The warrant request was based on an anonymous letter that led police to suspect Alvarez may have had a role in orchestrating a murder, Det. Matthew White wrote in the affidavit.
The letter, along with Alvarez’s presence at the Roseland bar where the shooting occurred and his remarks to police about a previous homicide, led detectives to believe they would find evidence on the councilmember’s cell phones, the affidavit states.
When The Press Democrat first reported on the warrant in March, police declared Alvarez was not a suspect. Still, city attorneys fought the newspaper’s effort to unseal the search warrant materials for another eight months.
When police use an anonymous tip, like a letter, to secure a search warrant they are supposed to prove to a judge that the tipster has demonstrated reliable, personal knowledge of the suspect or the crime, three legal scholars who teach and research criminal procedure in California said.
All three experts said police hadn’t met that bar in this case, given easily proven falsehoods in the tipster’s letter and the fact that many other details in the account were public knowledge. The Press Democrat provided each of the scholars the unsealed affidavit.

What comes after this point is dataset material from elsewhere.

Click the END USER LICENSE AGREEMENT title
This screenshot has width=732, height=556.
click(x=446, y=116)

“The tip in the letter doesn’t strike me as particularly useful,” said Beth Colgan, Vice Dean of Faculty and professor at the University of California Los Angeles School of Law. “They are relying pretty heavily on this tip, but the author doesn’t seem to know anything about Alvarez,” she said.
No rubber stamp
SRPD spokesman Sgt. Chris Mahurin said detectives always seek to verify anonymous tips. “There has to be some corroboration to show it has some accuracy,” he said.
He added that all search warrant requests are typically reviewed by a prosecutor from the Sonoma County District Attorney’s office before going before a judge, Mahurin said.

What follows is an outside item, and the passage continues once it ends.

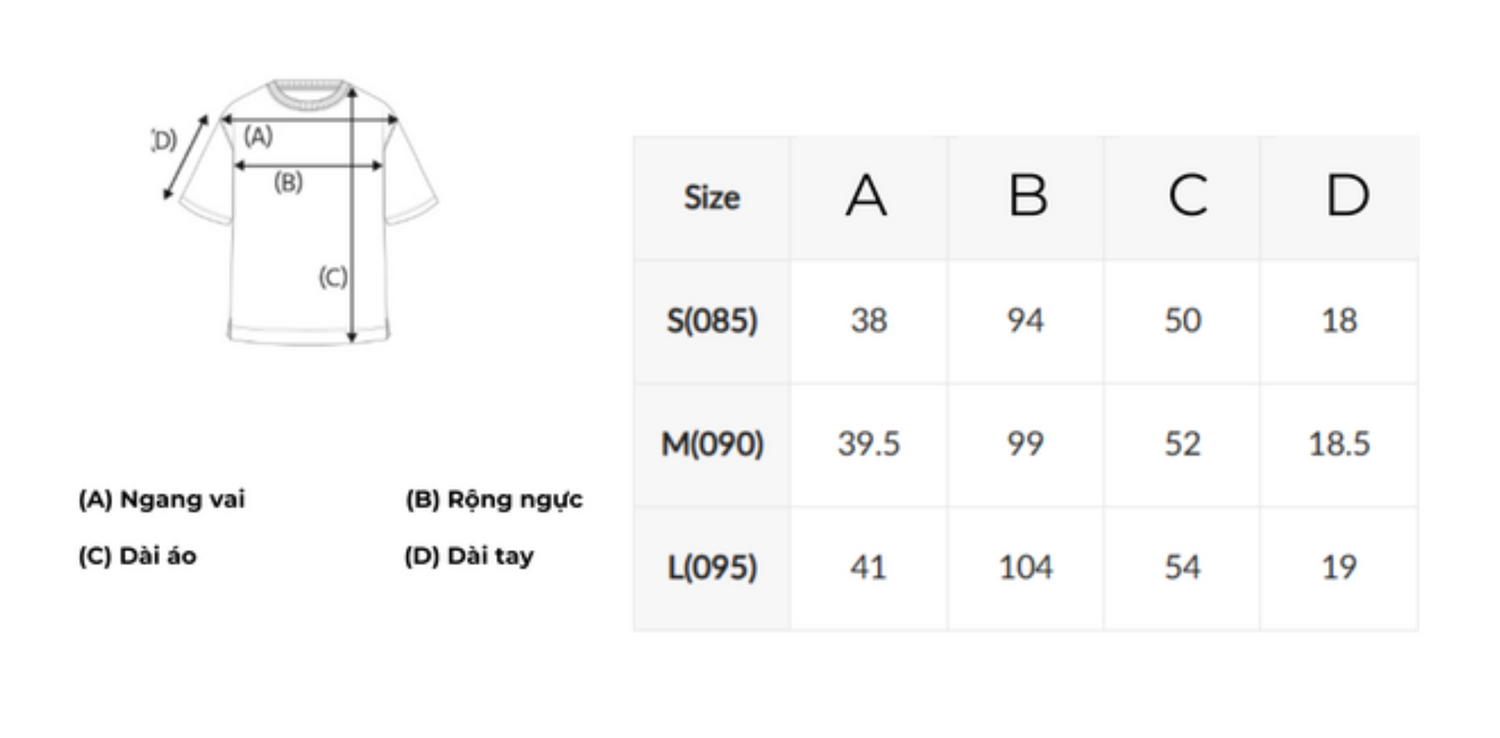Select the M(090) size row label
The width and height of the screenshot is (1500, 738).
tap(712, 444)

“Search warrants aren’t rubber-stamped,” he said.
In this case, the warrant passed muster for two county judges. White wrote he was unable to find Alvarez and serve the first search warrant, signed by Judge Lawrence Ornell, before it expired. Sonoma County Judge Arthur Wick signed a renewed version.
Police received the anonymous letter on Oct. 18, 2021, almost three weeks after arresting Fogatia Fuiava and Ednie Afamasaga on murder charges for the Sept. 25, 2021 shooting outside the Whiskey Tip on Sebastopol Road.

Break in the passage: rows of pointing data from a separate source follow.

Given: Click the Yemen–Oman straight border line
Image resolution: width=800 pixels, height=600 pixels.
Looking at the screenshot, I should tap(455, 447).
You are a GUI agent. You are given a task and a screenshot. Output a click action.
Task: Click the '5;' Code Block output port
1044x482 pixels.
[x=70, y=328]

Police say they identified the suspects using bar surveillance footage that captured two men gunning down 27-year-old Kenneth McDaniel in a deluge of as many as 29 shots.
But the letter writer suggested Alvarez may have had something to do with the incident because he was at the bar that night and may have held a grudge against McDaniel. Over a year before his death, McDaniel broke into Alvarez’s marijuana dispensary, The Hook.
In the warrant affidavit, White said the letter writer’s knowledge of the break in at The Hook and Alvarez’s presence in the crowd at a July 4, 2021, drive-by shooting during a summer block party were not public knowledge and indicated the tipster was familiar with the councilmember.
The letter writer also wrote two easily proven falsehoods. The writer suggested Alvarez was a part owner of the Whiskey Tip and that security had been sent home the night of the shooting. Neither is true.
Mahurin said probable cause is based on only the verifiable portions of an anonymous tip.
“Even if we get an anonymous tip in a case where we already have an arrest, and the tip is implicating somebody else, we still have an obligation to follow up,” Mahurin said.
Further investigation needed
Robert Weisberg, the co-director of the Stanford Criminal Justice Center, called the affidavit “thin,” overall, and said police should have investigated the letter further before seeking a search warrant for over a year’s worth of electronic data from Alvarez’s phone.
“It’s a very generous finding of probable cause by a judge,” Weisberg said.
But Megan Graham, a supervising attorney at the Samuelson Law, Technology and Public Policy Clinic at University of California Berkeley School of Law, said the public should not be surprised if the probable cause appears thin.
“This is normal business for a cellphone search,” she said, “which might be disturbing for Councilman Alvarez, but it’s also disturbing for all of the other phone searches that are conducted.”